La réponse de Jésus, c’est vrai, est vague, peu précise et elle ne renseigne pas sur les choses à faire dans l’immédiat. Elle témoigne uniquement d’une dépendance totale.
Elle est très déstabilisante, reconnaissons-le pour un croyant tiède qui aime être rassuré sur son avenir et sur ce qu’il doit faire là maintenant, en tous les cas pour agir au plus vite.

Nous savons tous, nous croyants, que c’est dans la faiblesse que nous sommes rendus fort. « L’Esprit nous aide dans notre faiblesse, car nous ne savons pas ce qu’il convient de demander dans nos prières » (Romains 8 :26)
Laissons le Seigneur s’exprimer à travers nous, même par des soupirs inexprimables, c’est lui qui sonde les cœurs et c’est lui qui nous parle.

Alors prions :
« Seigneur!
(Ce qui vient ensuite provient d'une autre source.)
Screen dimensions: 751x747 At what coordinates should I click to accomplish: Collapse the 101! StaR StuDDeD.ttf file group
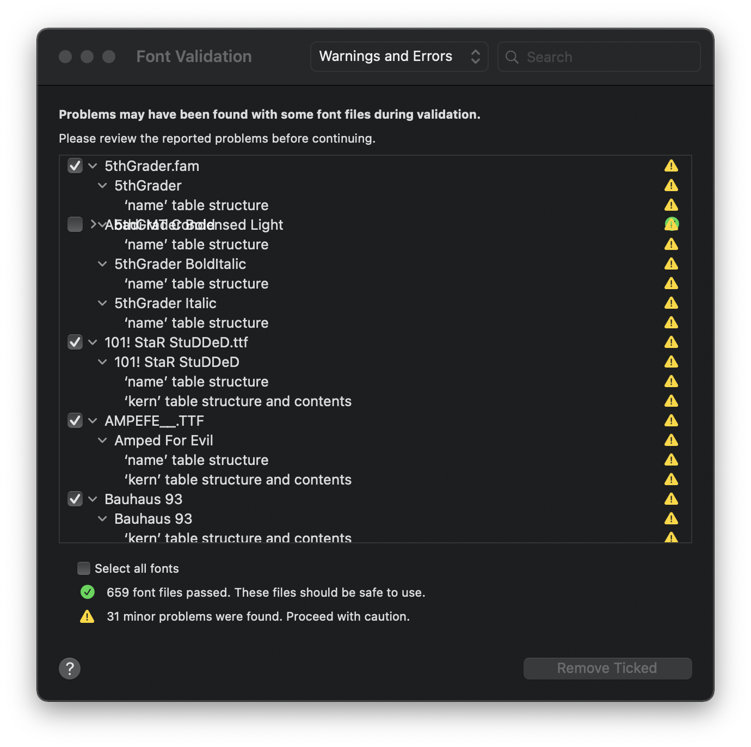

Que ta volonté soit faite et non la mienne ! Et n’éloigne de moi aucune coupe de souffrance et de sacrifice, car je sais qu’avec toi je peux tout supporter ! »

Cependant, il ne faut pas s’illusionner et se voiler la face, mais le constat est là : malgré l’envie et leur désir sincère, beaucoup ne parviennent pas à faire la volonté de Dieu, pourquoi?

Eh bien il leur manque une étape ; et cette étape c’est d’être comme l’agneau, comme cet animal de sacrifice.
Alors offrons nos corps en sacrifice comme une offrande, comme Jésus a été l'agneau immolé.
Paul nous montre par sa vie, que son but n’était pas d’échapper à ses agresseurs, ou de fuir le mal, mais d’attacher sur l’autel des sacrifices, la partie de sa chair qui refusait de mourir en lui et de l’attacher avec des liens d’amour (car ces liens sont placés par amour pour notre Dieu en premier).
Si nous avons la même intention que Paul, Dieu nous aidera alors à sacrifier sur l’autel ce qui est trop longtemps resté accroché à nous.

Des exemples de chair à brûler ?
Ce sont des parties de nous que nous que nous avons chéri, à force dans être l'esclave.
Ce sont des paroles de médisances, de la calomnie, des paroles de jugement contre des proches ou contre les gens du monde, une grande émotivité qui passe avant la paix intérieure, s’enflammer pour tout et pour rien, prendre une place qui n’est pas la sienne, parler hors contexte de ses anciens péchés, contester sans cesse les conseils, se placer en donneur de leçons, être moralisateur à souhait, se vanter d’œuvres que l’on fait pour Dieu, se rabaisser au contraire constamment, s’en vouloir et se placer toujours en victime lors d’un échec, se sentir incapable, inutile et le confesser, avoir des pensées obsédantes, se sentir fatigué et lassé de tout…etc.

Ces démons doivent être chassés, confessées et consumées, il est temps ensuite de nous éloigner de l’autel et de ne plus regarder ni de ne plus parler de ce qui a été brûlé, sacrifié et abandonné au Seigneur et cela pendant un certain temps, le temps que la purification totale puisse être faite (il y a un nombre de jours nécessaire à accomplir, je le redis)

Par conséquent, offrir cette part douloureuse car aimante, de notre chair comme un sacrifice : c’est l’offrande suprême qui nous permettra réellement de prier : « Père que ta volonté soit faite » sans regarder en arrière et sans regretter ce qui a été mis sur l’autel. Cette ferme décision nous débarrassera profondément du vieil homme, de cette vielle nature qui refuse de faire la volonté de Dieu.